NASA / ESA / CSA / Webb / B. Robertson (UC Santa Cruz) / B. Johnson (Center for Astrophysics, Harvard & Smithsonian) / S. Tacchella (University of Cambridge, M. Rieke (Univ. of Arizona), D. Eisenstein (Center for Astrophysics, Harvard & Smithsonian) / A. Pagan (STScI)

The primary mission of the James Webb Space Telescope (JWST) is to find the first galaxies. We’ve seen very little of the first few hundred million years after the Big Bang, but scientists have a lot of theories about how those first generations of stars lived and died.

Now, using JWST, an international team led by Joris Witstok (University of Cambridge, UK) has found a mysterious amount of dust in a number of distant galaxies from this early epoch. The results of their study, published in Nature, could pose some problems for some stellar evolution and dust formation theories.

Cosmic dust suffuses the universe. The smoke-like particles form in and around stars, and their composition varies by the type of star and the means of production.
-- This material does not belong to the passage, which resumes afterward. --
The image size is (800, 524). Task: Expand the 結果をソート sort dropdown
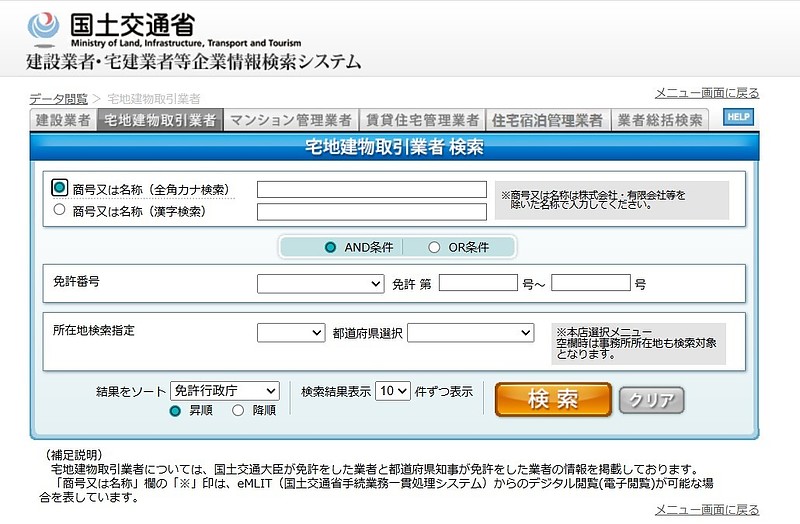224,391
Some stardust is puffed out gently during a star’s lifetime, while some is created in violent explosions. Witstok’s team used JWST to look at 253 distant galaxies, which previous observations from the Hubble Space Telescope had already dated to the first billion years after the Big Bang.

The JWST spectra revealed something strange in the dust of 10 of these galaxies: a familiar spectral feature around 217.5 nanometers, colloquially called the “UV bump.” “It’s known to observers of the Milky Way and other nearby galaxies for its association with polycyclic aromatic hydrocarbons (PAHs),” Witstok says. These are complex molecules containing two or more carbon-based rings. Astronomers think they form in the winds of dying stars known as  asymptotic giant branch (AGB) stars.
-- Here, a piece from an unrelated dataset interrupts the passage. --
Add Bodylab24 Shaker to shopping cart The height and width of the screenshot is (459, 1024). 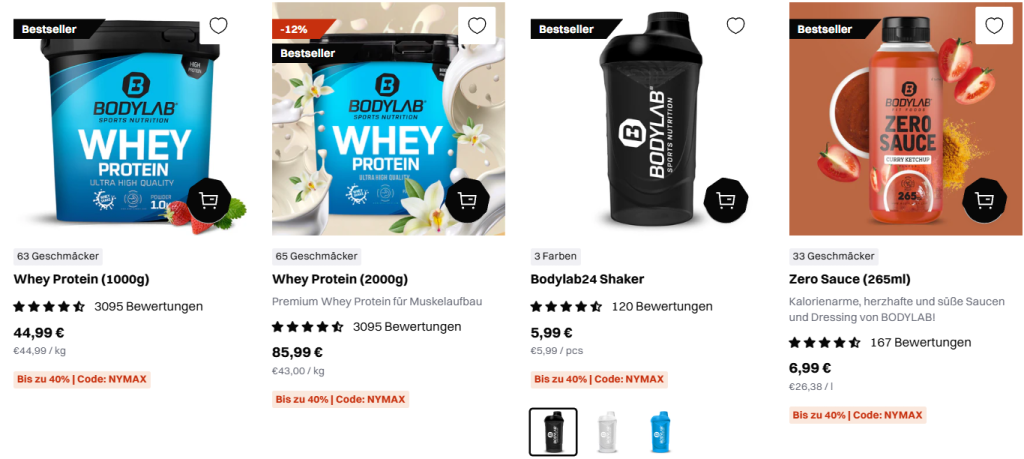tap(726, 200)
But Witstok’s team was not expecting to see evidence of PAHs in the early universe, because stars take longer than 1 billion years to evolve into the AGB phase. So where is all the carbon dust coming from?

“Something is making this dust very quickly,” Witstok says. In the study, he suggests that the dust might be formed in gas ejected by supernovae, or in the strong winds from rare, massive Wolf-Rayet stars.
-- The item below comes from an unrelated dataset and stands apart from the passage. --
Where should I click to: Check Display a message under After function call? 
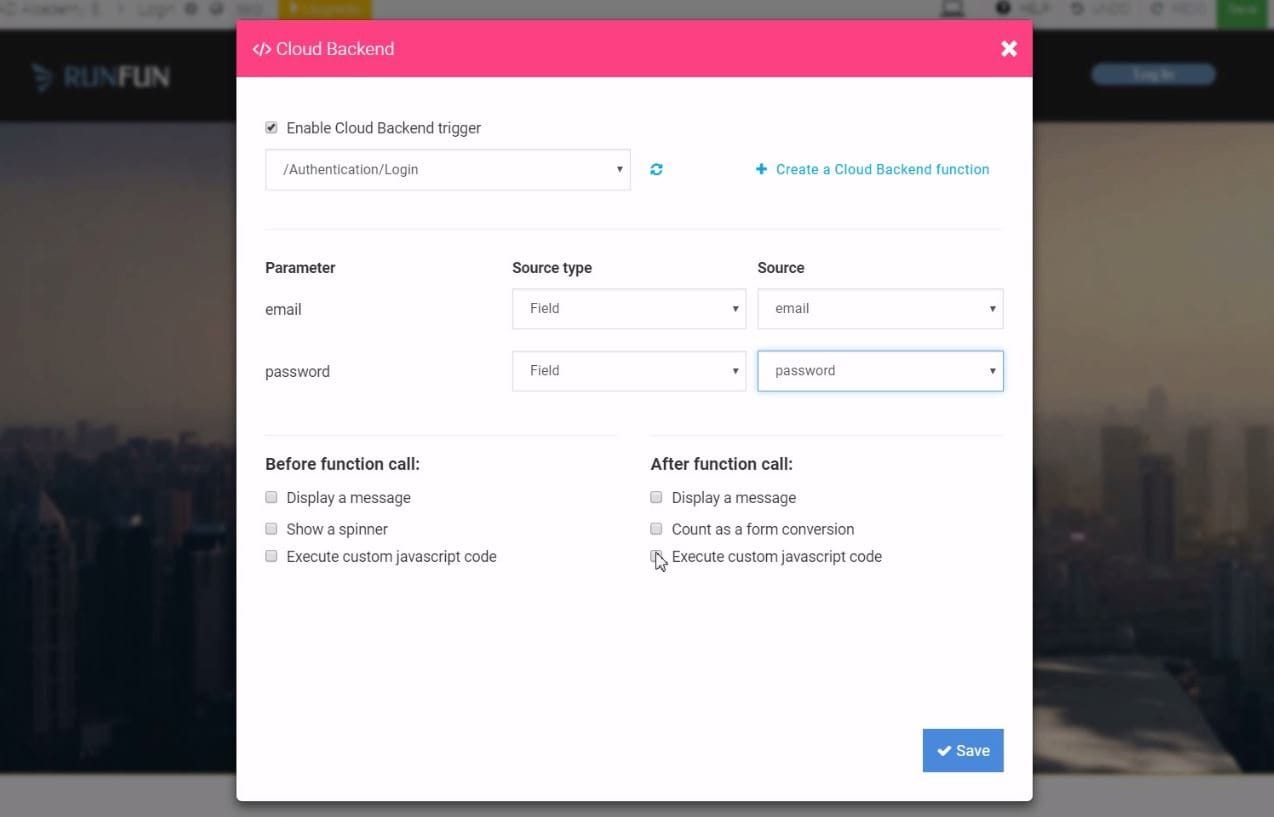656,498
Tayyaba Zafar (Macquarie University, Australia), who was not involved in this study, believes that this detection is exciting because it helps to constrain our dust production models and challenges star formation scenarios for the early Universe.

“This is going to open up a whole new debate in this field,” she says. “People will be rethinking which type of stars can produce sufficient dust to match these observations.”